Eclairage sur l’esprit des institutions ensuite : il est troublant d’entendre Jean-Pierre Raffarin, à nouveau, et Alain Vallet, tous deux décentralisateurs acharnés, exprimer des inquiétudes diamétralement opposées sur la réforme des collectivités territoriales pour finir tous deux, d’ailleurs, par voter contre. Le premier juge cohérent le principe du conseiller territorial et déplore que cette mesure soit noyée dans un flot d’évolutions opportunistes destinées à satisfaire toutes les chapelles ; le second voue le conseiller territorial aux gémonies et agite la menace d’une politisation excessive des élections locales et d’une disparition des marges de manœuvre régionales. Sur le fond, c’est sans doute le difficile sujet de la répartition des compétences qui divise, sans parler du casse-tête du financement. Autre point, la généralité de la loi est un sujet abordé tant par Eric Woerth que par Alain Vallet : pour le premier, qui pense à l’échelle de l’Etat, dès lors que la politique vise l’équité et non seulement l’égalité, elle crée des cas particuliers et élargit de ce fait les responsabilités de l’exécutif par rapport au législatif: le ministre y voit un argument contre le principe de consultations répétées tel qu’il est mis en œuvre par exemple en Suisse. Le second, homme de sa région, fait écho en estimant que, la cohésion de la nation n’étant plus en cause, la loi générale devrait fournir l’encadrement – et seulement l’encadrement – de politiques locales de plus en plus adaptées et diversifiées. Bref, avec tout ça, exit la généralité de la loi : et on dit encore que la France est jacobine !

Eclairage enfin sur l’avenir, avec le problème de la dette, fréquemment évoqué : tout le monde est d’accord, la réforme de l’Etat ne règlera pas le problème que, par ailleurs, il n’est pas question de laisser traîner ; quant à savoir ce qui le règlera, c’est moins clair. Le développement durable est une autre perspective consensuelle quoiqu’un peu fumeuse.

Sur certains thèmes en revanche, les ministres ne semblent pas en accord avec leur public. Ainsi les évolutions récentes de la fiscalité (le bouclier fiscal, la TVA restauration, l’exonération des heures supplémentaires, les niches…) sont poliment contestées par la salle et défendues notamment par François Baroin pour qui il est nécessaire de prendre le temps d’évaluer ces mesures.
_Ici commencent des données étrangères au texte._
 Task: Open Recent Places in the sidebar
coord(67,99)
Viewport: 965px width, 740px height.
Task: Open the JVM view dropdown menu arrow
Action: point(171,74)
Autre point, la qualité du dialogue social consterne majoritairement les hauts fonctionnaires alors que les auteurs de réformes réussies expriment leur confiance dans les partenaires sociaux (leur réussite expliquant peut-être leur confiance… à moins que ce ne soit l’inverse !).

Et la réforme de l’Etat, finalement ? On n’en a pas tant entendu parler que cela, si l’on entend par là la réforme de l’administration française. Alors, « tout ça pour ça » ? non, sûrement pas. La loi organique sur la loi de finances, la réforme de l’administration territoriale, l’autonomie des universités, le e-service public sont en vérité de petits tremblements de terre dont au fond nul ne conteste l’intérêt et qui ébranlent les structures même de l’administration : corps d’Etat, modes de rémunération, rapport à l’usager, culture de gestion… D’où l’inconfort compréhensible exprimé par de nombreux fonctionnaires, d’où les difficultés parfois à maintenir ici ou là la qualité du service. Si le ton un peu empesé des ministres peut irriter, si la question de la dette reste de toute évidence non traitée, si les méthodes sont contestables, reste qu’il se passe réellement quelque chose : pour le meilleur ou pour le pire, il fallait bien, sans doute, en passer par là.

1 commentaire:

  1. Mon dieu quelle calamité, tu nous donne l'impression qu'une fosse abyssale sépare la vie de la rue (de fait celle des espaces internet) de la rigidité des mécanismes de fonctionnement, raisonnement, relationnels des ces super (?) structures. Un peu comme la distance entre la littérature enseignée et la langue française pratiquée par la génération subissante! ou encore entre la loi écrite et celle des quartiers! ou encore,... qui déraille dans cette société à multi pignons? (chiffon rouge pour le jeu d'esprit en cette période de maillot jaune!)